КОРОТКАЯ ЗАДАЧА 1:
Замените в перечне записей коллекции «Locate an element on the screen» на «Find an element on the screen» и приведите заново отрезок от начала перечня до строки с «This screenshot has height=728, width=2576. Describe» включительно, ничего больше не меняя.

ОТРЫВОК:

━━━━━━

Журналист, писатель Сергей Лойко, создавший знаменитый роман “Аэропорт” о битве за воздушную гавань Донецка (он провёл там три дня во время беспрерывных атак оккупантов), продолжает шокировать. Недавно он рассказал, что отказал Голливуду в экранизации этой книги, ставшей сразу классикой. А теперь сообщил, что вскоре выйдет новая редакция романа. И даже поделился эпизодами, пишет donbass.ua.
Вот, что написал Сергей Лойко сегодня, 24 января, на своей страничке в Фейсбук:
“СКОРО выйдет НОВАЯ РЕДАКЦИЯ романа АЭРОПОРТ. Кроме стилевых уточнений, изменений и исправленных ошибок, в ней появятся новые военные эпизоды, ранее не вошедшие в книгу. Раскрою тайну, что читателя ожидает новый финал.
Здесь впервые представлены на ваш суд ранее не вошедшие в книгу два эпизода, полностью построенные на реальных событиях:
ОТРЫВОК ИЗ ВОСЬМОЙ ГЛАВЫ
Сивко опускает рацию, выходит наружу, садится в свой “Газ-2330-Тигр” и говорит водителю три слова: — В город, б…дь!
Пока машина прыгает по ухабам прифронтовой полосы, поднимая волны грязи и рыча, подполковник достает из кармашка сиденья перед ним заветную фляжку и, не поморщившись, делает пару глотков.
Е.я война. Будь она проклята! Ненавижу!
* * *
Николай Сивко, герой России, не любил воевать. За спиной у него было несколько войн, одна хуже и поганей другой. Другой работы в 45 лет у него все равно не было, и делал он ее профессионально. Но такой войны как здесь он даже представить себе не мог. Да, арта все также работала, солдаты и офицеры также выполняли его приказы, окапывались, шли в разведку, в атаку, убивали, умирали. И стакан водки в сырой палатке по вечерам все так же не шел в горло.

━━━━━━

[Записи коллекции]

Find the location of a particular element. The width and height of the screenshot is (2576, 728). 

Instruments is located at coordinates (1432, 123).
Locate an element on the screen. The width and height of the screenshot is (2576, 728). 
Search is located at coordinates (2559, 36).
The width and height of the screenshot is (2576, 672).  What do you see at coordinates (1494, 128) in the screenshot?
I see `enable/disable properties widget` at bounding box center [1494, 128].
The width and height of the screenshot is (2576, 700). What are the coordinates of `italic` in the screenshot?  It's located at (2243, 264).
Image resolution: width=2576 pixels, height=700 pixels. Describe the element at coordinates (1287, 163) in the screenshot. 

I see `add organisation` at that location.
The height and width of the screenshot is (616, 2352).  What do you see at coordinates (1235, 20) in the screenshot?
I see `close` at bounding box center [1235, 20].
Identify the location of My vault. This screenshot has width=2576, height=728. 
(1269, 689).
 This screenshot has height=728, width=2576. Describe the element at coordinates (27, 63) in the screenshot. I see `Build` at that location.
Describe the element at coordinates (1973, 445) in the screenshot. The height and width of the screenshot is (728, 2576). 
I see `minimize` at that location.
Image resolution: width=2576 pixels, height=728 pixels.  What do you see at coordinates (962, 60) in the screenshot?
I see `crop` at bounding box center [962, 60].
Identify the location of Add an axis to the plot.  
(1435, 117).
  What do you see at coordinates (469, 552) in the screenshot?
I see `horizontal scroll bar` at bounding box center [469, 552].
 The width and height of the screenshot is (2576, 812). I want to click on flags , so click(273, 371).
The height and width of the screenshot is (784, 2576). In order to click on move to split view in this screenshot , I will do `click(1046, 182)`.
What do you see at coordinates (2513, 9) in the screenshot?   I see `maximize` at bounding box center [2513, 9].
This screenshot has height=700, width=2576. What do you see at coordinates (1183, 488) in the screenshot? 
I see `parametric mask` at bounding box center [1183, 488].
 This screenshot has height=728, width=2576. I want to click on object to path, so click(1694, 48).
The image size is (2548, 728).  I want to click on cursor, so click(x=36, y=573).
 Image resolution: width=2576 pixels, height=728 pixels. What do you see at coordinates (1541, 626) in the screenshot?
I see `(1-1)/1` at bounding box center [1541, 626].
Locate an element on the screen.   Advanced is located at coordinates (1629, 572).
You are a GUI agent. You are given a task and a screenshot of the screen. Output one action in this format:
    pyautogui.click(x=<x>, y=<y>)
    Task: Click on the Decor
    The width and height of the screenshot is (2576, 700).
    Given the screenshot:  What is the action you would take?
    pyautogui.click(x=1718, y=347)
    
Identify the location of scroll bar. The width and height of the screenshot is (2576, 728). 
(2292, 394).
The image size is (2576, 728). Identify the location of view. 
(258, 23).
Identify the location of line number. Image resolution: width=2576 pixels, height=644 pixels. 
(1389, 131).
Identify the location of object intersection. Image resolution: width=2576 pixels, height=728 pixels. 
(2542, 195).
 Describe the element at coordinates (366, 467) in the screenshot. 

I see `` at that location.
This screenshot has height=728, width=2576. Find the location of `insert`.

━━━━━━

КОРОТКАЯ ЗАДАЧА 2:
Перечислите всё, что, согласно заметке о романе «Аэропорт», будет в новой редакции книги.

ПИСЬМЕННЫЙ ОТВЕТ 1:
Find the location of a particular element. The width and height of the screenshot is (2576, 728). 

Instruments is located at coordinates (1432, 123).
Find an element on the screen. The width and height of the screenshot is (2576, 728). 
Search is located at coordinates (2559, 36).
The width and height of the screenshot is (2576, 672).  What do you see at coordinates (1494, 128) in the screenshot?
I see `enable/disable properties widget` at bounding box center [1494, 128].
The width and height of the screenshot is (2576, 700). What are the coordinates of `italic` in the screenshot?  It's located at (2243, 264).
Image resolution: width=2576 pixels, height=700 pixels. Describe the element at coordinates (1287, 163) in the screenshot. 

I see `add organisation` at that location.
The height and width of the screenshot is (616, 2352).  What do you see at coordinates (1235, 20) in the screenshot?
I see `close` at bounding box center [1235, 20].
Identify the location of My vault. This screenshot has width=2576, height=728. 
(1269, 689).
 This screenshot has height=728, width=2576. Describe the element at coordinates (27, 63) in the screenshot. I see `Build` at that location.

ПИСЬМЕННЫЙ ОТВЕТ 2:
- стилевые уточнения
- изменения
- исправленные ошибки
- новые военные эпизоды, ранее не вошедшие в книгу
- новый финал